→ TEKS BACAAN
::::

Loading...
INDONESIA
Penulis: Yan Chrisna Dwi Atmaja 21:59 WIB | Selasa, 07 Oktober 2014

Calon Pimpinan KPK Paparkan Agenda Aksi

Busyro Muqqodas pimpinan KPK dan salah satu calon pimpinan KPK (kiri), mantan anggota DPD RI I Wayan Sudirta (tengah) dan Kepala Bidang Hubungan Internasional Sekretariat Kabinet Robby Arya Brata pada acara diskusi yang diselenggarakan Koalisi Masyarakat Sipil Anti Korupsi, Selasa (7/10). (Foto: Elvis Sendouw)

JAKARTA, SATUHARAPAN.COM - Tiga dari enam calon pimpinan Komisi Pemberantasan Korupsi memaparkan agenda aksi bila mereka terpilih menjadi Komisioner KPK pada acara diskusi yang diselenggarakan Koalisi Masyarakat Sipil Anti Korupsi.

Ketiga orang tersebut adalah Kepala Bidang Hubungan Internasional Sekretariat Kabinet Robby Arya Brata, mantan anggota Dewan Perwakilan Daerah I Wayan Sudirta dan Wakil Ketua Komisi Pemberantasan Korupsi (KPK) Busyro Muqoddas. 

Sedangkan tiga orang yang tidak hadir adalah dosen hukum Universitas Pelita Harapan Jamin Ginting, jurnalis dan advokat Ahmad Taufik serta spesialis perencanaan dan anggaran Biro Rencana Keuangan KPK Subagio.

::::

→ CUPLIKAN DATA
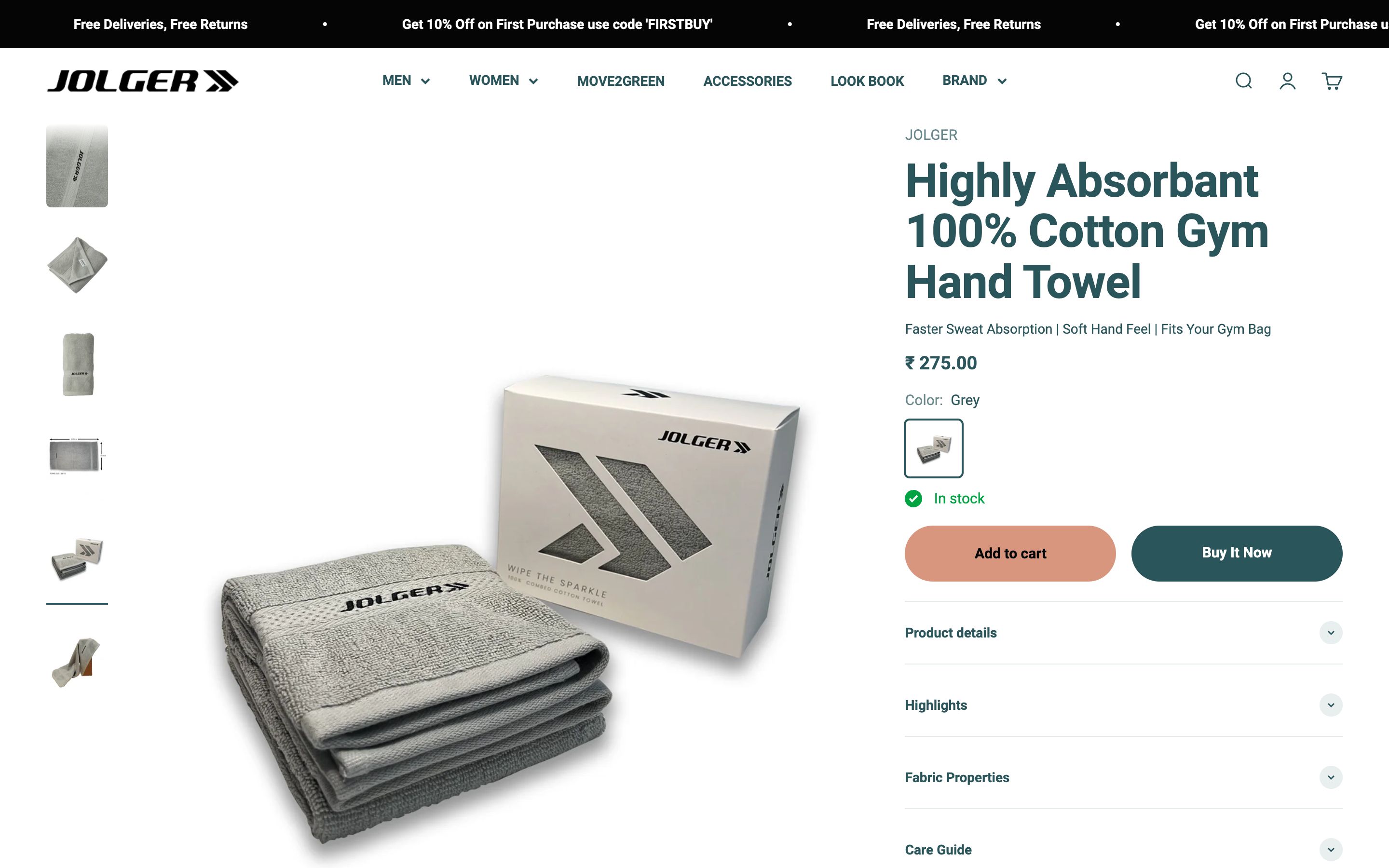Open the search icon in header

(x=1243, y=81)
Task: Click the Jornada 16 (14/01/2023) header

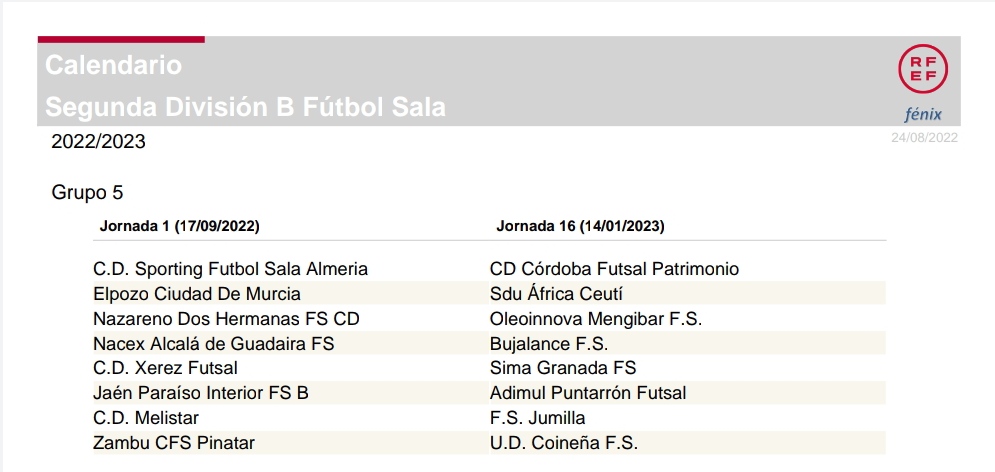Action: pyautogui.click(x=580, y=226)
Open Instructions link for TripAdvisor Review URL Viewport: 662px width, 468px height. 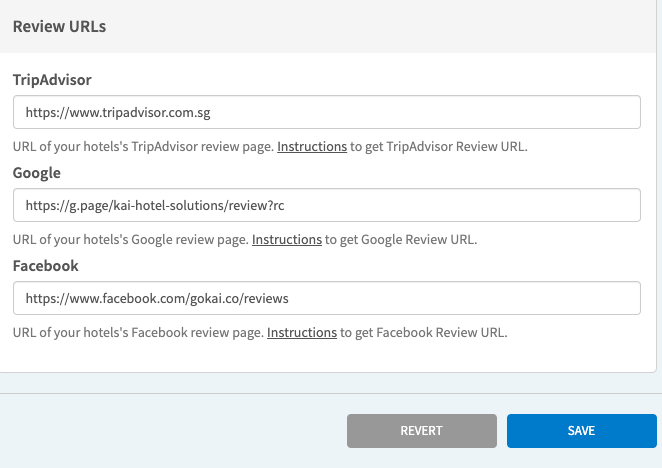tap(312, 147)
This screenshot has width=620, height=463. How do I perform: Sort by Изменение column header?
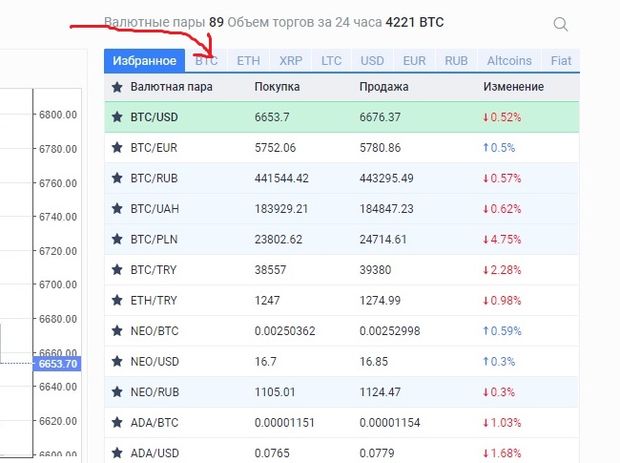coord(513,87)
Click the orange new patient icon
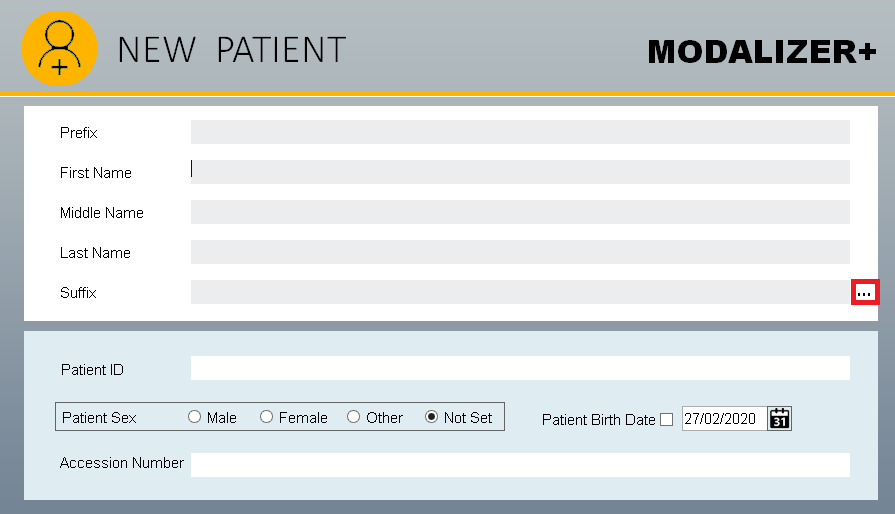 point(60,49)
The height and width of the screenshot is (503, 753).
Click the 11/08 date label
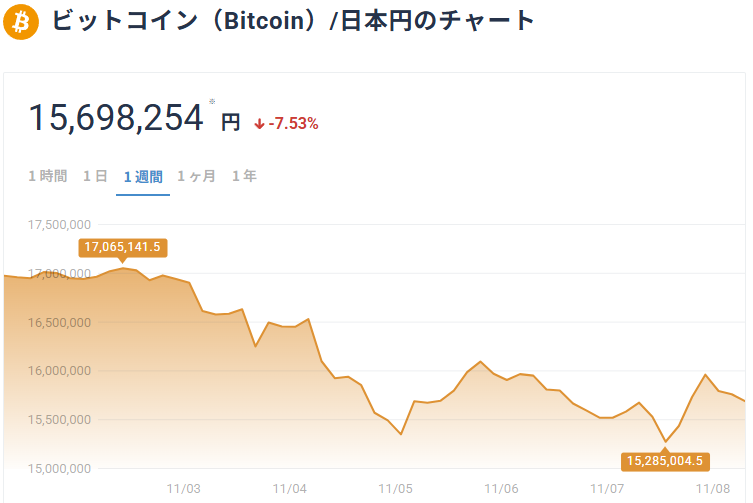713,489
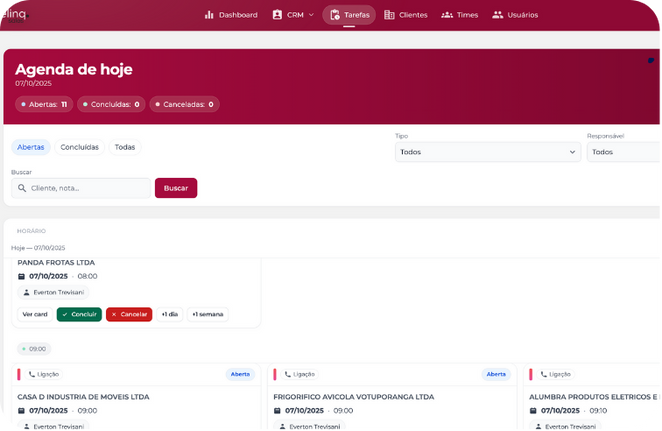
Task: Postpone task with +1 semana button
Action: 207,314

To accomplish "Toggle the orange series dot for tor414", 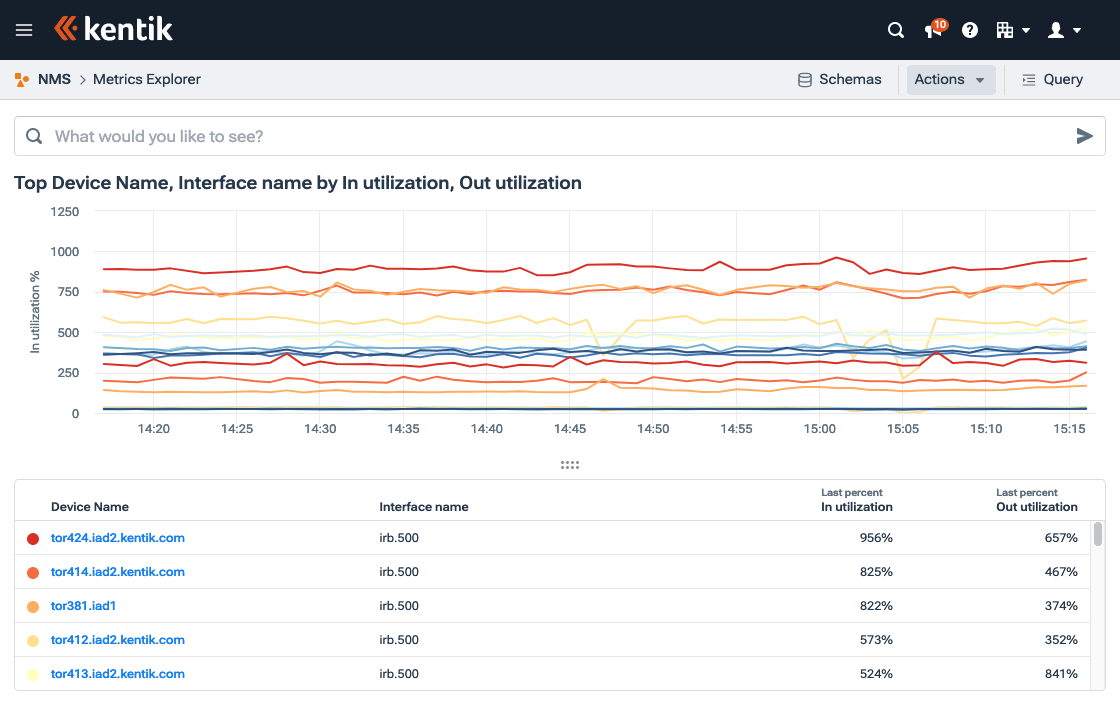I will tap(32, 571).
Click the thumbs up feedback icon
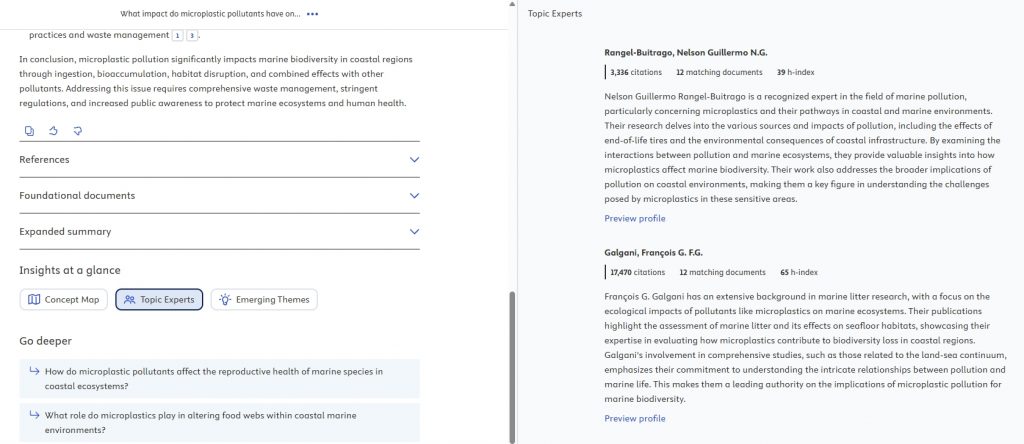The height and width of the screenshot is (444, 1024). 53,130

::::

→ YANG PERLU DIKERJAKAN
Kutip bagian teks bacaan dari "Busyro Muqqodas pimpinan" sampai "(KPK) Busyro Muqoddas.", tanpa mengubah satu kata pun.

→ JAWABAN LENGKAP
Busyro Muqqodas pimpinan KPK dan salah satu calon pimpinan KPK (kiri), mantan anggota DPD RI I Wayan Sudirta (tengah) dan Kepala Bidang Hubungan Internasional Sekretariat Kabinet Robby Arya Brata pada acara diskusi yang diselenggarakan Koalisi Masyarakat Sipil Anti Korupsi, Selasa (7/10). (Foto: Elvis Sendouw)

JAKARTA, SATUHARAPAN.COM - Tiga dari enam calon pimpinan Komisi Pemberantasan Korupsi memaparkan agenda aksi bila mereka terpilih menjadi Komisioner KPK pada acara diskusi yang diselenggarakan Koalisi Masyarakat Sipil Anti Korupsi.

Ketiga orang tersebut adalah Kepala Bidang Hubungan Internasional Sekretariat Kabinet Robby Arya Brata, mantan anggota Dewan Perwakilan Daerah I Wayan Sudirta dan Wakil Ketua Komisi Pemberantasan Korupsi (KPK) Busyro Muqoddas.